_YOUR OBJECTIVE_.
Rewrite the entries from the start through the line containing "Action: [369, 243]", including the request lines. Shift every coordinate in the answers by adding 4 to each number.

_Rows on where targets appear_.

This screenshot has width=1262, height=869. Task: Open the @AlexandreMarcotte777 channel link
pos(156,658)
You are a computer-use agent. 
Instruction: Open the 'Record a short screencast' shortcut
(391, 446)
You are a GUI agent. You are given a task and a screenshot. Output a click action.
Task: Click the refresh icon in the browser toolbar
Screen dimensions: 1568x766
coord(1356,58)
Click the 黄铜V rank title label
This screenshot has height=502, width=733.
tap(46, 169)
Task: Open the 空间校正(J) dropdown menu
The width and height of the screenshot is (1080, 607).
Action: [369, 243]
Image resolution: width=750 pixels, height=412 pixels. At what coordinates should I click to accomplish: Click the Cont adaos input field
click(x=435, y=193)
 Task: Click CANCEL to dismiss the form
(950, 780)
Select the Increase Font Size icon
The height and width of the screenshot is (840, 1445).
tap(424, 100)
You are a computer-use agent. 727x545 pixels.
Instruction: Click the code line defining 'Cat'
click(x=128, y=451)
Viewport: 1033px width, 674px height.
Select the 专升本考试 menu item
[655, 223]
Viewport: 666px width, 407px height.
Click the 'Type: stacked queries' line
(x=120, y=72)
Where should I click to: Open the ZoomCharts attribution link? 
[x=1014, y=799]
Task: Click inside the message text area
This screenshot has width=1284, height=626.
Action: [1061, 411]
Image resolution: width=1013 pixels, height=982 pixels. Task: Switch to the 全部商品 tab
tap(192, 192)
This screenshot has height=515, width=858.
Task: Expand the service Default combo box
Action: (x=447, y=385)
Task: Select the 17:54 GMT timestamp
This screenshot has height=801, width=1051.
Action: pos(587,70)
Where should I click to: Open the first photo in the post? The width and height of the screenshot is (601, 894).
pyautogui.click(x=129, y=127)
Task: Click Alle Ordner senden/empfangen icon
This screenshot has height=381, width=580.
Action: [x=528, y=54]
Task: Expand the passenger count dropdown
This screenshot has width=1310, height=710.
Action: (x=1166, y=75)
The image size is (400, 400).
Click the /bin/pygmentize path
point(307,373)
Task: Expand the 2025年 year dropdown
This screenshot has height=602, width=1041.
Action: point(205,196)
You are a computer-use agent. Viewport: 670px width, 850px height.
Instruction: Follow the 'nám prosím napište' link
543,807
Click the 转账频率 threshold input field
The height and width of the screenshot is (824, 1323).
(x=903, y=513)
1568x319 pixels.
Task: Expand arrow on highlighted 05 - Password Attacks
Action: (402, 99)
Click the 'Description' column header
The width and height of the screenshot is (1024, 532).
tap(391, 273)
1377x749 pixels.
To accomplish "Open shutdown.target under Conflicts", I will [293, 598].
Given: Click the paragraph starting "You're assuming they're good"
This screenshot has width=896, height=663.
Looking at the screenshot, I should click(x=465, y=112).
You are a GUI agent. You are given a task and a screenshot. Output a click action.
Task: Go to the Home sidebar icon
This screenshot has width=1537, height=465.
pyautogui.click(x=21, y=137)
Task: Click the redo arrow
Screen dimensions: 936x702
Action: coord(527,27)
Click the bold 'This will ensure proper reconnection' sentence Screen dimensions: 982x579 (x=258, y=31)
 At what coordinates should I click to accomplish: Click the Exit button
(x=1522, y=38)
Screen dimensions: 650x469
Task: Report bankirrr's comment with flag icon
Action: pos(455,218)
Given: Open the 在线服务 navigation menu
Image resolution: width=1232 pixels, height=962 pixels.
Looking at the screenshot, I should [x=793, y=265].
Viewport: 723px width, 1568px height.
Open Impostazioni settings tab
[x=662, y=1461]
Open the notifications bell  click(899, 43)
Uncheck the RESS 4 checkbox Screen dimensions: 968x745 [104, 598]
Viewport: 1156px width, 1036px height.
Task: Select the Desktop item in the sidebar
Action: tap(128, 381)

_EXERCISE ANSWER_.
This screenshot has width=1262, height=869. Task: Open the @AlexandreMarcotte777 channel link
pos(160,662)
You are a computer-use agent. 
Instruction: Open the 'Record a short screencast' shortcut
(395, 450)
You are a GUI agent. You are given a task and a screenshot. Output a click action.
Task: Click the refresh icon in the browser toolbar
Screen dimensions: 1568x766
coord(1360,62)
Click the 黄铜V rank title label
This screenshot has height=502, width=733.
tap(50, 173)
Task: Open the 空间校正(J) dropdown menu
The width and height of the screenshot is (1080, 607).
Action: [373, 247]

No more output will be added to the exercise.